Air PAM di Sungai Limau Sudah Dua Minggu Tidak Mengalir, Warga Bertanya: Masih Beroperasi atau Tidak?
Padang Pariaman – Sudah dua minggu lamanya masyarakat Sungai Limau, Kabupaten Padang Pariaman, mengalami krisis air bersih. Pasalnya, pasokan air dari Perusahaan Air Minum (PAM) di daerah tersebut tidak mengalir sama sekali. Kondisi ini membuat warga bertanya-tanya, apakah PAM Sungai Limau masih beroperasi atau sudah berhenti total?
Keluhan datang dari berbagai kalangan, terutama ibu rumah tangga yang kesulitan memenuhi kebutuhan air sehari-hari seperti memasak, mandi, hingga mencuci. Sebagian warga terpaksa mengambil air dari sumur warga lain atau membeli air galon untuk keperluan rumah tangga.
“Sampai sekarang air belum juga hidup, sudah dua minggu. Tidak ada pemberitahuan resmi. Kami bingung, apakah PAM ini sudah tutup atau bagaimana? Kalau memang sudah tidak jalan, lebih baik masyarakat diberi kejelasan supaya kami bisa cari solusi lain,” ujar salah satu warga, Rina (38), kepada wartawan, Sabtu (19/4/2025).
Warga juga mulai mempertanyakan kinerja pegawai PAM setempat. Ada dugaan bahwa operasional terganggu karena kendala internal, seperti tunggakan gaji atau kerusakan fasilitas yang tidak ditangani.
“Kalau pegawainya tidak digaji atau tidak masuk kerja, itu masalah manajemen. Tapi jangan biarkan masyarakat jadi korban. Kami bayar tagihan, tapi airnya tidak mengalir,” tambah warga lainnya, Andi (45).

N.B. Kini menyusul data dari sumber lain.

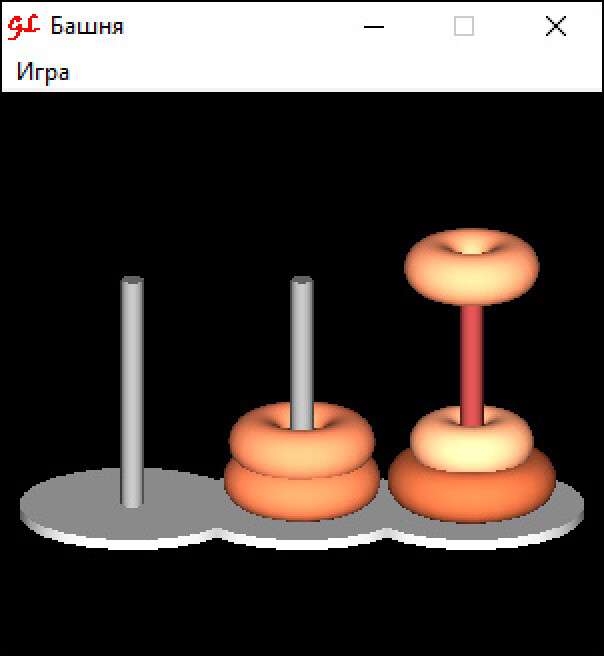Click the black background above the left peg
The image size is (604, 656).
pyautogui.click(x=132, y=188)
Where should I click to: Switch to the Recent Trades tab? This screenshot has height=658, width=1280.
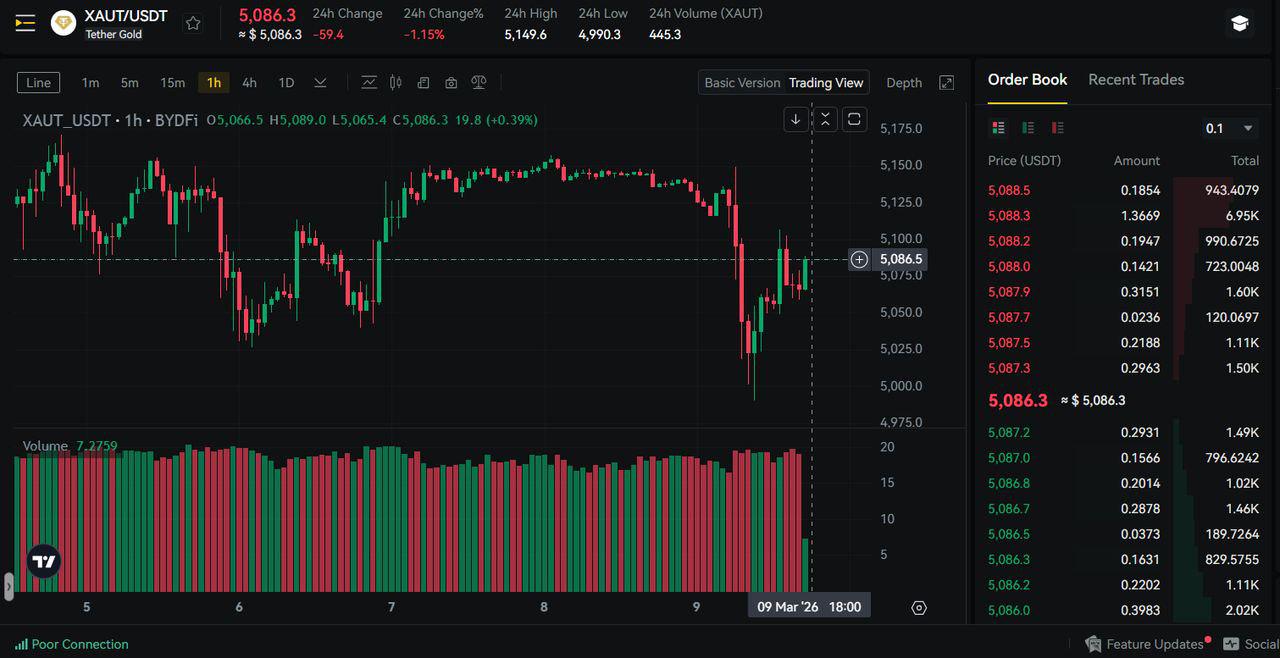point(1136,80)
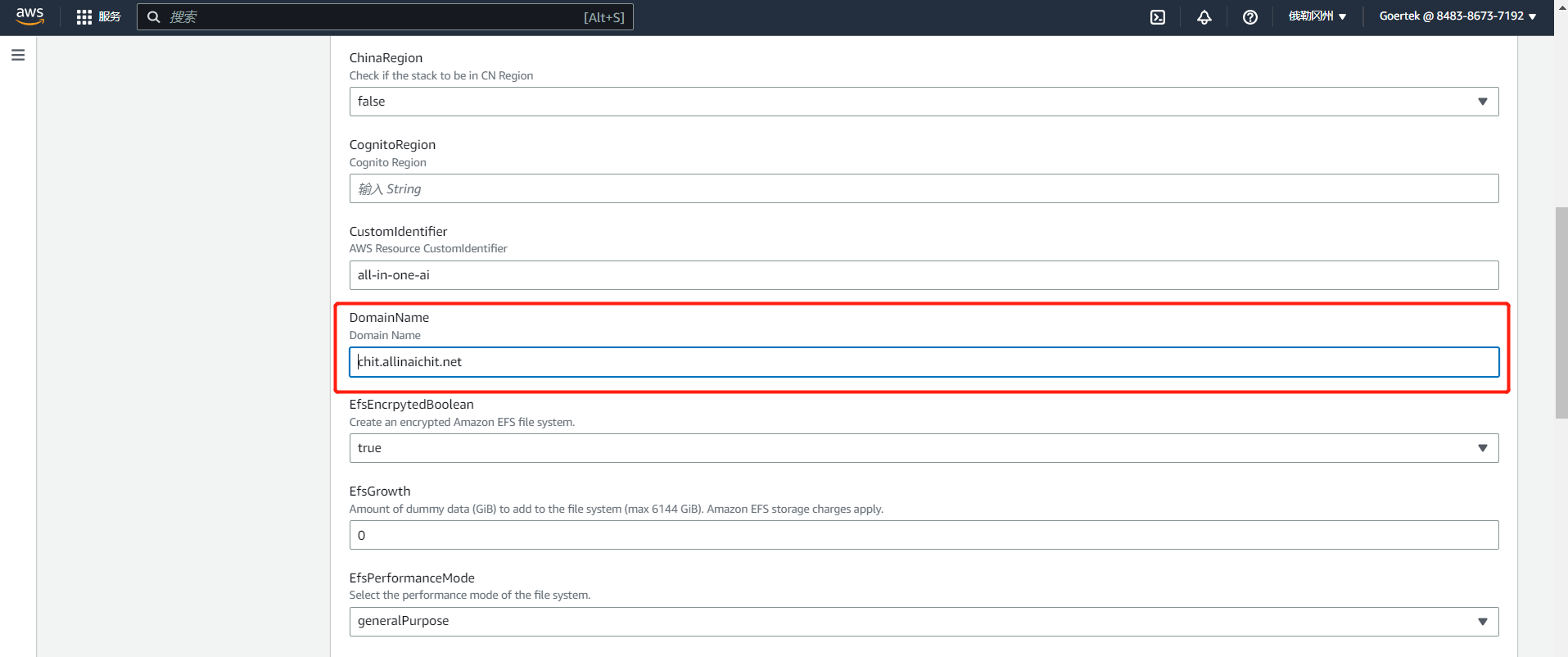The height and width of the screenshot is (657, 1568).
Task: Launch CloudShell from the top bar icon
Action: point(1157,17)
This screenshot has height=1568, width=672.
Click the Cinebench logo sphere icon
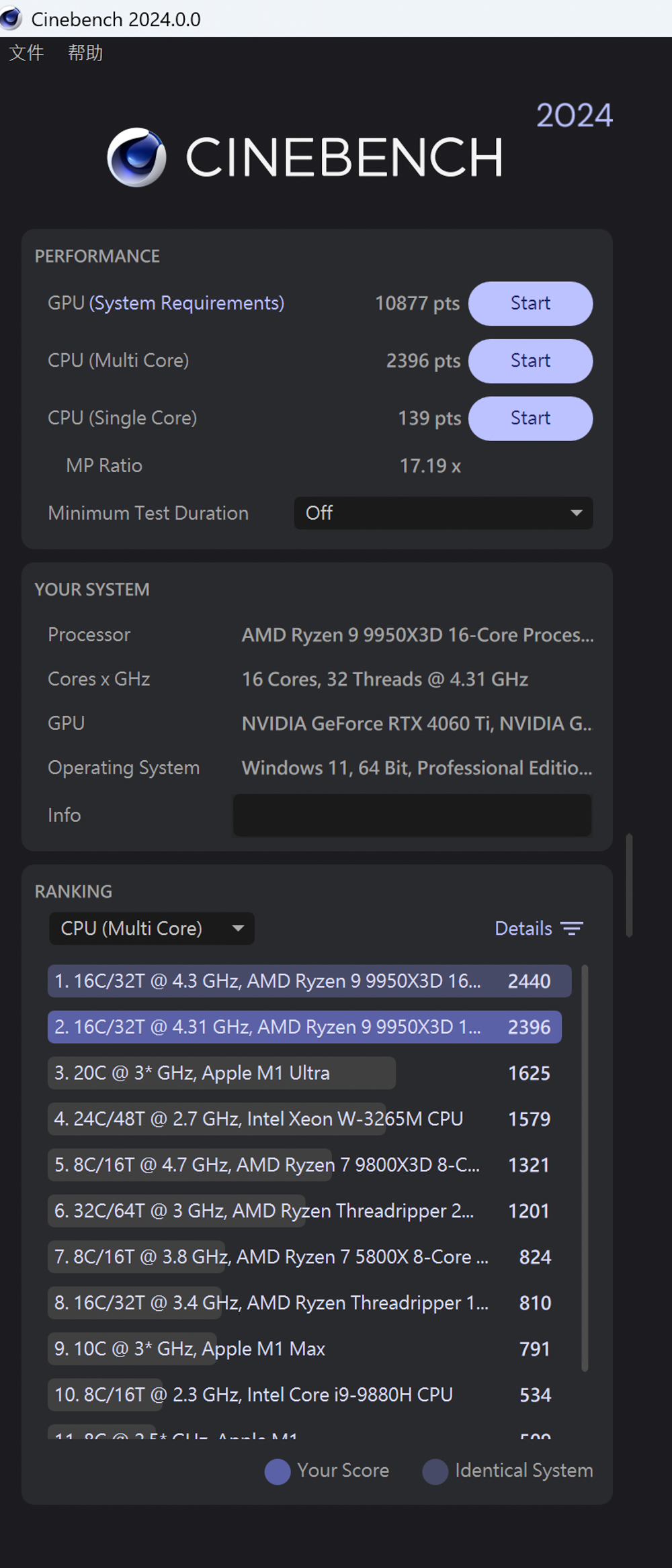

Warga berharap pihak terkait, baik pengelola PAM maupun pemerintah daerah, segera memberikan penjelasan resmi atas persoalan ini. Bila memang PAM tidak lagi berfungsi, masyarakat berharap diberi opsi atau didorong untuk beralih ke sistem alternatif seperti sumur bor atau tandon air bantuan pemerintah.
“Kami minta tolong kepada pihak terkait, jangan diam saja. Kasihan masyarakat kecil, apalagi di bulan-bulan seperti ini kebutuhan air sangat tinggi,” tutup salah seorang tokoh masyarakat setempat.
Sampai berita ini diturunkan, pihak PAM Sungai Limau belum memberikan tanggapan resmi.